Il degrado che lì si trova non mi sorprende. Abbiamo vissuto sulla nostra pelle il dramma dell’isolamento a causa della pandemia da Covid-19. Un quartiere per lo più ripiegato su se stesso a quali realtà credevamo potesse dar luogo? L’isolamento produce mostri; la mancanza di confronto e di socializzazione ha effetti devastanti sulle persone e i loro stili di vita. E allora bisogna aprirsi all’esterno. La (ri)scoperta della socialità e l’incontro con il nuovo e diverso diventano le armi più potenti contro la lotta all’isolamento, alla ghettizzazione. E di questa chiamata alle armi si è fatto portavoce Mario Cecchetti, responsabile del centro sociale di largo Mengaroni. Il nome non è nuovo nell’ambito dei progetti per la riqualificazione del quartiere. Nel 2018 aveva creato “Coloronda”, un progetto d’arte che coinvolgeva scuole e diverse realtà del quartiere nella realizzazione di murales che avrebbero restituito messaggi di speranza. E proprio nell’ambito del progetto “Coloronda” si situa la nuova straordinaria iniziativa, curata dalla fondazione 999 Contemporary.  A partire dal 20 dicembre 2020 i writers della città hanno potuto dare libero sfogo alla propria fantasia lungo i muri di una delle porte di ingresso al quartiere. Non è stato fissato alcun termine per la fine dei lavori.

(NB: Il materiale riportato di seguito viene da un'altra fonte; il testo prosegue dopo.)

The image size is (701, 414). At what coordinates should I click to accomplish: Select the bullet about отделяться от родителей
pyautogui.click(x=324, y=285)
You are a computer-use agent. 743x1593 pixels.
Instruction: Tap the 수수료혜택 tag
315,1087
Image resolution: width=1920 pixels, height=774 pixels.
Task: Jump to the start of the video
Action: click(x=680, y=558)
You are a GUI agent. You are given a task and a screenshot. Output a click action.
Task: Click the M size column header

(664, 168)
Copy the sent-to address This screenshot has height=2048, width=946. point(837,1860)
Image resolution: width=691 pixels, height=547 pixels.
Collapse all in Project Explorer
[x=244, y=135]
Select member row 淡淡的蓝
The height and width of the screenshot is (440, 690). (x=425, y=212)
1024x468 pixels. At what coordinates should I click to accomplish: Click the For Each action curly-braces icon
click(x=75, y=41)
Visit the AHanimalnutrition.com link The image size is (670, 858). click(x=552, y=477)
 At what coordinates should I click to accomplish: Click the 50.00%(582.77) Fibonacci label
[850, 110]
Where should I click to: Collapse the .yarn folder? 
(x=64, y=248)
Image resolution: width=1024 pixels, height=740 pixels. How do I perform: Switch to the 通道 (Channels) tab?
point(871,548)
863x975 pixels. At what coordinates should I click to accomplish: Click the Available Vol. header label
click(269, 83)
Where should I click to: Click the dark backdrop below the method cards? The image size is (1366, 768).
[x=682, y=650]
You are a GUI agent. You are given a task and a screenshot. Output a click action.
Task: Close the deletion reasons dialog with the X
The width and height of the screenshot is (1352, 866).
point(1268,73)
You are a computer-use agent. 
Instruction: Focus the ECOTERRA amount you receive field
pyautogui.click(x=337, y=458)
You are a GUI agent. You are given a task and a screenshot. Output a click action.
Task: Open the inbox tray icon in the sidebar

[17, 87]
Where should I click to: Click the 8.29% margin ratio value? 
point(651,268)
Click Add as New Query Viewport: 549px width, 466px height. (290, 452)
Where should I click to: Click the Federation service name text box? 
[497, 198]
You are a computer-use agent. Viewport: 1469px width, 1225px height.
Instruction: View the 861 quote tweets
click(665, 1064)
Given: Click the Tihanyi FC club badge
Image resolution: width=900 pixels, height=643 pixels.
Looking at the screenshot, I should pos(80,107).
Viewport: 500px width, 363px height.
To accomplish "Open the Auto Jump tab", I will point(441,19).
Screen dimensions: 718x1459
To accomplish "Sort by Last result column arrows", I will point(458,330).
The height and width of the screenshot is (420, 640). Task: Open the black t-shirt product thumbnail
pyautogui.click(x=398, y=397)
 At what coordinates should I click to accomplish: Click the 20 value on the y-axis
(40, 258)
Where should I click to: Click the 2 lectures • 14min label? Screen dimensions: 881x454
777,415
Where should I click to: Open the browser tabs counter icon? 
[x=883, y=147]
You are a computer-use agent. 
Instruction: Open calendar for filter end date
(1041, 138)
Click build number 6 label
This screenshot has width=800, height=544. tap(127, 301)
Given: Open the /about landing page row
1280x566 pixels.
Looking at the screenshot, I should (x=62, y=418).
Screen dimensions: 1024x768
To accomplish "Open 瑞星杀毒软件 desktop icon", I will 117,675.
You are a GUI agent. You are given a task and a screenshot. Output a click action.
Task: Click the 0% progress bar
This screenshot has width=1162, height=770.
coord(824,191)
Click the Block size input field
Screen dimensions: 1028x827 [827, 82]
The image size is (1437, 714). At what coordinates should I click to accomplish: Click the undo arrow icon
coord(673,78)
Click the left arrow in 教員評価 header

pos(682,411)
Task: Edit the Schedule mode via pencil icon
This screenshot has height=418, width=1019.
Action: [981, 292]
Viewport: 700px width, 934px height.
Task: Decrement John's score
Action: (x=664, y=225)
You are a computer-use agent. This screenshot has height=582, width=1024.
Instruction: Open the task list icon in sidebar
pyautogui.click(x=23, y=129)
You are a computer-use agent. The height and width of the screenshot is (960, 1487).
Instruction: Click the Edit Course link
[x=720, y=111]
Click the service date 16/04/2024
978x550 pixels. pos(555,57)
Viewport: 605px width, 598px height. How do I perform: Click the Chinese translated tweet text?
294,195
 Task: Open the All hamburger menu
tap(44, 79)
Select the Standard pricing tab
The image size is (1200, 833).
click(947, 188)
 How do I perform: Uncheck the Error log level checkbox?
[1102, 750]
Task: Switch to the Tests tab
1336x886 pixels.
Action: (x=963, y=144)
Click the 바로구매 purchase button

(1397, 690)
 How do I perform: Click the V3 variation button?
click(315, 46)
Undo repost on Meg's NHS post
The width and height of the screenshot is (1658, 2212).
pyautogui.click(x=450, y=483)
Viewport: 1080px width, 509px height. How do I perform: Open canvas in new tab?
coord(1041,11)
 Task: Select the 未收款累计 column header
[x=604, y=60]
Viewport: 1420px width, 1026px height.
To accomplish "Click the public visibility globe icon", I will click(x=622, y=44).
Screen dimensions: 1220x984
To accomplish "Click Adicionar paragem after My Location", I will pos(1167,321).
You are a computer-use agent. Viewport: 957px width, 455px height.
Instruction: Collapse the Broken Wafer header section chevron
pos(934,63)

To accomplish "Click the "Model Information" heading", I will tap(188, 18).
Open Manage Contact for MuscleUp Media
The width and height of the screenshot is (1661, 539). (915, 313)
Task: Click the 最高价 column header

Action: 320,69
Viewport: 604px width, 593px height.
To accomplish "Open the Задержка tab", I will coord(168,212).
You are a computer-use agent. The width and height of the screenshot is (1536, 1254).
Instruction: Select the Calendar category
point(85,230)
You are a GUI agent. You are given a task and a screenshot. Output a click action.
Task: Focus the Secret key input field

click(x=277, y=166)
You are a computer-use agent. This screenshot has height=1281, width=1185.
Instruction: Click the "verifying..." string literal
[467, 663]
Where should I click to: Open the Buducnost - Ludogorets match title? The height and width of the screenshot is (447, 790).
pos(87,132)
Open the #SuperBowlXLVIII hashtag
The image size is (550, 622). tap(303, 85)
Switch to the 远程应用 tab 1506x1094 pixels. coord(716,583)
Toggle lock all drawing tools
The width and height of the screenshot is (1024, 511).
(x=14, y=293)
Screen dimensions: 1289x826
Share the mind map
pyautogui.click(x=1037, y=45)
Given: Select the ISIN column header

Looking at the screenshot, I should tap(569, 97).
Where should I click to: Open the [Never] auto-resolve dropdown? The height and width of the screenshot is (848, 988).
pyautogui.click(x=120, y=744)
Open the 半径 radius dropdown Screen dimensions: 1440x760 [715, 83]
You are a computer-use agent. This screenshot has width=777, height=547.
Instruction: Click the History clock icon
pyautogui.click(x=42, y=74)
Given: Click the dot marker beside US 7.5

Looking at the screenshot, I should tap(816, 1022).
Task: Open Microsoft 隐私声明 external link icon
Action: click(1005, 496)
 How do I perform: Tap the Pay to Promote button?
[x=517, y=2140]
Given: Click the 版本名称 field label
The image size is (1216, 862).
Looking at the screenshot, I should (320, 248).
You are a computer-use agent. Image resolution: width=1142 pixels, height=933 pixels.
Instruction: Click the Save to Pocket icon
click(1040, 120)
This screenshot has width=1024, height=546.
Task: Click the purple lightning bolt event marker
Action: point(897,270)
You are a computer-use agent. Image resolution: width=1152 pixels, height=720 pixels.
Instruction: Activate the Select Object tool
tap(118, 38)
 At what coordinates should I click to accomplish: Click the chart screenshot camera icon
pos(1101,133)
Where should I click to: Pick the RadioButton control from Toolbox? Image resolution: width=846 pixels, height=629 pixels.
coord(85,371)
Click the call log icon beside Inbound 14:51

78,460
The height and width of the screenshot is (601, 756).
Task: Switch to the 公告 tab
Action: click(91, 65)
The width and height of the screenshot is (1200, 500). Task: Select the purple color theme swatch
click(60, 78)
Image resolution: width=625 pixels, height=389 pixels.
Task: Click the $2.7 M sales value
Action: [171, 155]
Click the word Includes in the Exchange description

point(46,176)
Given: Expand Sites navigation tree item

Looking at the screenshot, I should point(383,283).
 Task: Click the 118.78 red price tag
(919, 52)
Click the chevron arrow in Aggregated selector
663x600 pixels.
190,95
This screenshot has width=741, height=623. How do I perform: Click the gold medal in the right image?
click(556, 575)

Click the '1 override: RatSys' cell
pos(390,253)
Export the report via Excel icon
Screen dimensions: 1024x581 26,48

Mosa One- Per andare oltre
Mosa One- Per andare oltre
La chiamata alle armi, anzi, alle arti, ha riscosso un notevole successo. In breve tempo, su una delle facciate delle palazzine Ater del comprensorio R8 è comparso il primo disegno a firma Diamond, noto street artist già impegnato in altri lavori tra le strade del quartiere in tempi passati. Un’intera parete rossa fa da sfondo al bellissimo profilo di una donna di colore nero. L’opera si intitola “No Surrender” ed esorta tutti noi a reagire alle minacce della vita; minacce rappresentate dal coltello puntato alla gola della giovane.
Diamond-No Surrender
Diamond-No Surrender
A seguire è apparsa la realizzazione di Solo, lo street artist romano famoso per le sue interpretazioni dei super eroi. Al centro della facciata-opera compare Miwa Uzuki, assistene e collaboratrice del professor Shiba, padre di Hiroshi, il giovane che si trasforma in Jeeg il Robot d’Acciaio.
Il terzo murale è opera di Mosa One, grande realizzazione del giovane artista di origini egiziane. L’opera s’intitola “Per andare oltre” e raffigura un bambino intento a scavalcare un muro grigio. Al di là di questo lo attende un mondo meraviglioso, colorato e pieno di vita, reso nella forma di un arabesco, chiaro rimando alle origini dell’artista.
Solo-Jeeg Robot (con Miwa)
Solo-Jeeg Robot (con Miwa)
A Tor Bella Monaca la rigenerazione urbana passa anche per graffiti e murales, nelle scuole come sulle facciate delle palazzine popolari; una bellezza latente che piano piano sta emergendo. E’ l’arte a puntarle contro il riflettore. L’arte che diventa salvagente, voce attraverso la quale esprimere sentimenti, preoccupazione e fiducia verso il futuro. Ma anche la voce più forte prima o poi si affievolisce. Il progetto di rigenerazione non porterà davvero a compimento la sua opera se non si agirà attivamente per pubblicizzare la (ri)trovata bellezza. Il mondo meraviglioso di Mosa One resterà rinchiuso tra le grigia mura che solo apparentemente ci sembra di superare. Tor Bella Monaca ha bisogno più che mai di trasformarsi in un museo d’arte contemporanea, di avere una eco tra gli altri quartieri e potersi finalmente aprire, mescolare, confrontare.
Tra le palazzine del comprensorio R8 ci sono ancora alcune facciate libere. E’ nella loro realizzazione che pongo le mie speranze.